Another common way to display population density is a bubble map. Similar to choropleth maps, bubbles visualize the size of geographic coordinates or larger geographic units. In our case, we will use circles to represent regions. Every circle is going to be centered on their respective region to show population size.

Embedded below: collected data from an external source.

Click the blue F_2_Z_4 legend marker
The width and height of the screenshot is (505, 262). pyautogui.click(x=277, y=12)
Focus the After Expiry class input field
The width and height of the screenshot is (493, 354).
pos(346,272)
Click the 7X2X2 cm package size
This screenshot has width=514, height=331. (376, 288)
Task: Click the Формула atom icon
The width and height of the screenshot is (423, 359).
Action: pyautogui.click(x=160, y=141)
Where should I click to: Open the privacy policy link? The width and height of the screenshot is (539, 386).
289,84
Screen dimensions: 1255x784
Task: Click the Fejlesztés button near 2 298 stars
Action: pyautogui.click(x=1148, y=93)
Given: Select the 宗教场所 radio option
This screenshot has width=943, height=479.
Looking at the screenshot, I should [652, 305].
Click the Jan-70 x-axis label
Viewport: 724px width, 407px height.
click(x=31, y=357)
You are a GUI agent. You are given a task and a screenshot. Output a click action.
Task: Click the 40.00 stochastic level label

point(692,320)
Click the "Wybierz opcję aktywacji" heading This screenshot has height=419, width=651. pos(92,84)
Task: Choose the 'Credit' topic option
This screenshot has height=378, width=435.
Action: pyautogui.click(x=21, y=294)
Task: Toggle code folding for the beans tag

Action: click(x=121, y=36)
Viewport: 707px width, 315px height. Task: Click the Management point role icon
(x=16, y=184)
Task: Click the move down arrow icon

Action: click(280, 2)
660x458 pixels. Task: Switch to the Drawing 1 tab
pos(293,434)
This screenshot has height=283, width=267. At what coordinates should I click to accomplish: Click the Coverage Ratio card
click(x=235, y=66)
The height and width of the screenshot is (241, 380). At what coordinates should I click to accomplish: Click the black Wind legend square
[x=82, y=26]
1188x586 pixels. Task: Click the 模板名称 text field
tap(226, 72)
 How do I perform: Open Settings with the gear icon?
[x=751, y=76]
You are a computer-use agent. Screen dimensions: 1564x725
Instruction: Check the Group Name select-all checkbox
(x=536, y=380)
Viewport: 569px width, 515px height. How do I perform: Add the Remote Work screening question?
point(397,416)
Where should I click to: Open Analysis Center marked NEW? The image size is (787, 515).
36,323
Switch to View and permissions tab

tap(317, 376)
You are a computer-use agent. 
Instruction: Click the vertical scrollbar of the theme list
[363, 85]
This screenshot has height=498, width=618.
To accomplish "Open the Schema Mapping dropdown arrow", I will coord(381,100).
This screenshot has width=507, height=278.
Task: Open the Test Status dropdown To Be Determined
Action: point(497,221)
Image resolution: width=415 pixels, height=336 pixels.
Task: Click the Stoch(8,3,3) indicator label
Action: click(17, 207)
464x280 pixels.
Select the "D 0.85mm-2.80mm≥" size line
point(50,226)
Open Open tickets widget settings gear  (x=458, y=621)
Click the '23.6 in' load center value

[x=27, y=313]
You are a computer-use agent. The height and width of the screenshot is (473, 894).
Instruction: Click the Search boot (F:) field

This helps us reduce the bias caused by different area size in choropleth maps where big regions tend to steal our attention. So, instead of population per square kilometer we use population count. For simplicity’s sake, we transform it to thousands and define the limits and breaks.

# 2. POINTS
#-----------
# normalize population size
df$pop_1000s <- df$values / 1000

# min/max values
vmin <- min(df$pop_1000s, na.rm = T)
vmax <- max(df$pop_1000s, na.rm = T)

# bins
brk <- round(classIntervals(df$pop_1000s,
    n = 6,
    style = "equal"
)$brks, 0) |>
    head(-1) |>
    tail(-1) |>
    append(vmax)

# breaks
breaks <- c(vmin, brk)

Then we create centroids for every region; we’ll draw circles around them in a bit.

deu_points <- df |>
    sf::st_centroid()

But first, let’s create the data.frame with lebels for the most populated regions in Germany. We create a table with longitude/latitude values based on the centroids, and include region names. Finally, we order the population count in descending order so that we can filter the first few rows.

deu_coords <- deu_points |>
    dplyr::mutate(
        long = unlist(map(geometry, 1)),
        lat = unlist(map(geometry, 2))
    ) |>
    dplyr::select(NAME_LATN, long, lat, pop_1000s) |>
    sf::st_drop_geometry() |>
    dplyr::as_tibble() |>
    dplyr::arrange(desc(pop_1000s))

We will use ggrepel to label top 5 most populous German regions. In the function below, we define several options such as the label color and size, family font as well as the size and the placement of the callout line. We also slightly tilt the labels in order to make the names visible in the sea of points. Feel free to toy with these options!

# function for labelling regions
label_regions <- function() {
    ggrepel::geom_text_repel(deu_coords[1:5, ],
        mapping = aes(x = long, y = lat, label = NAME_LATN),
        colour = "grey20",
        family = "Montserrat",
        size = 20,
        segment.colour = "grey20",
        segment.alpha = .9,
        segment.linetype = 3,
        segment.size = .25,
        nudge_x = .95,
        nudge_y = .15,
        direction = "x"
    )
}

Finally, we are ready to create the bubble map! We also use polygons in the background though some of you may want to remove this line. Next, we use the size as the main aesthetics feature and select a color value from our palette.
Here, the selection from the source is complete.